▶ **DATA FOR PROCESSING**:
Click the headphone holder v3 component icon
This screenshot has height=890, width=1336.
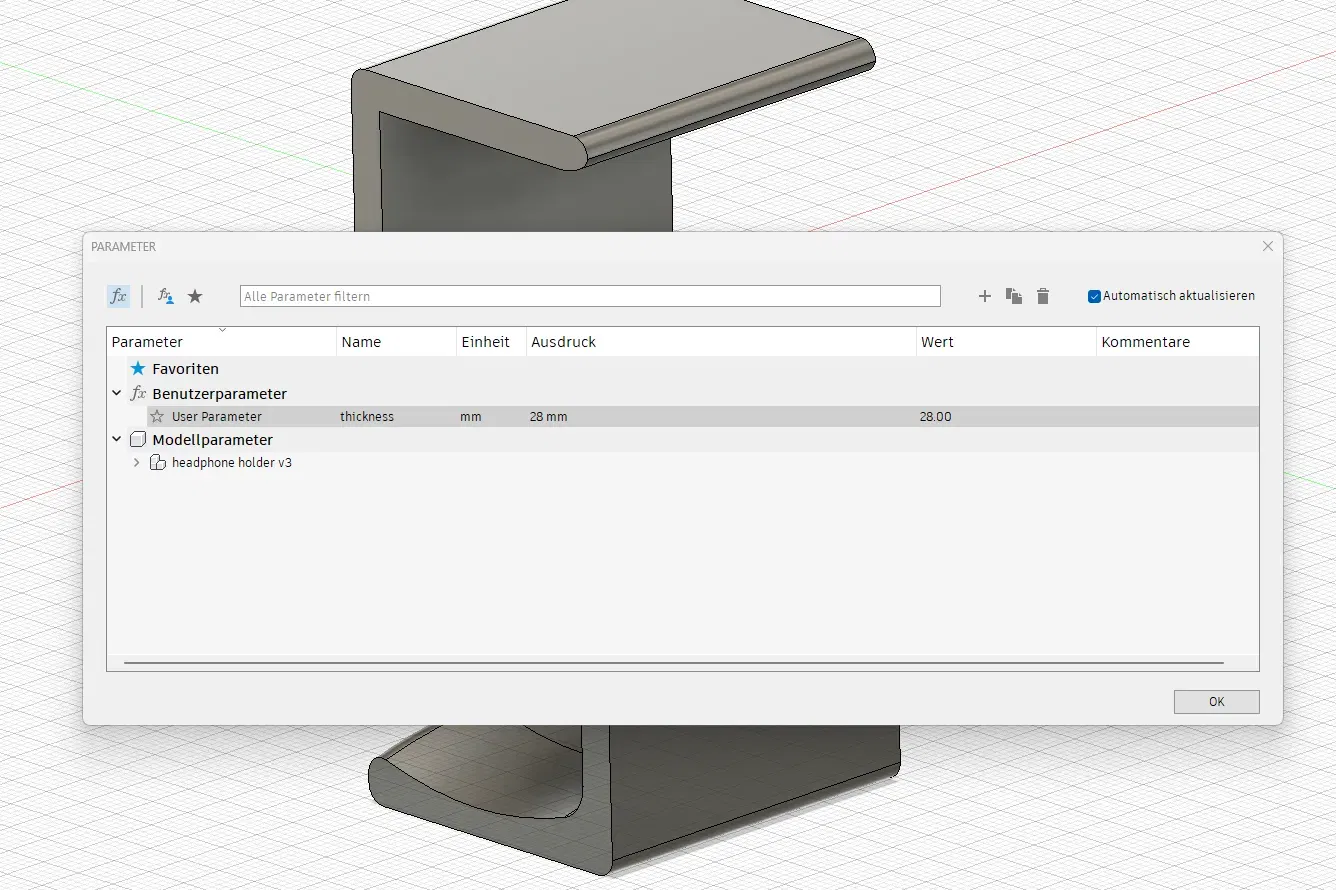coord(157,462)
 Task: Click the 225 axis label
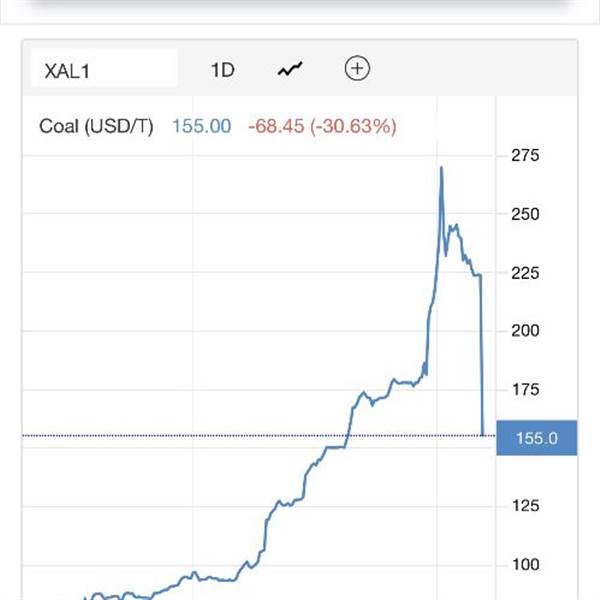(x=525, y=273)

▶ **EXERCISE DETAILS**: Take the lines from the one containing "This screenshot has height=890, width=1336." through the final line of the listing above and print them exactly, including both ends but no pictures.

▶ **RESULT**:
This screenshot has height=890, width=1336.
coord(157,462)
 Task: Click the 225 axis label
(x=525, y=273)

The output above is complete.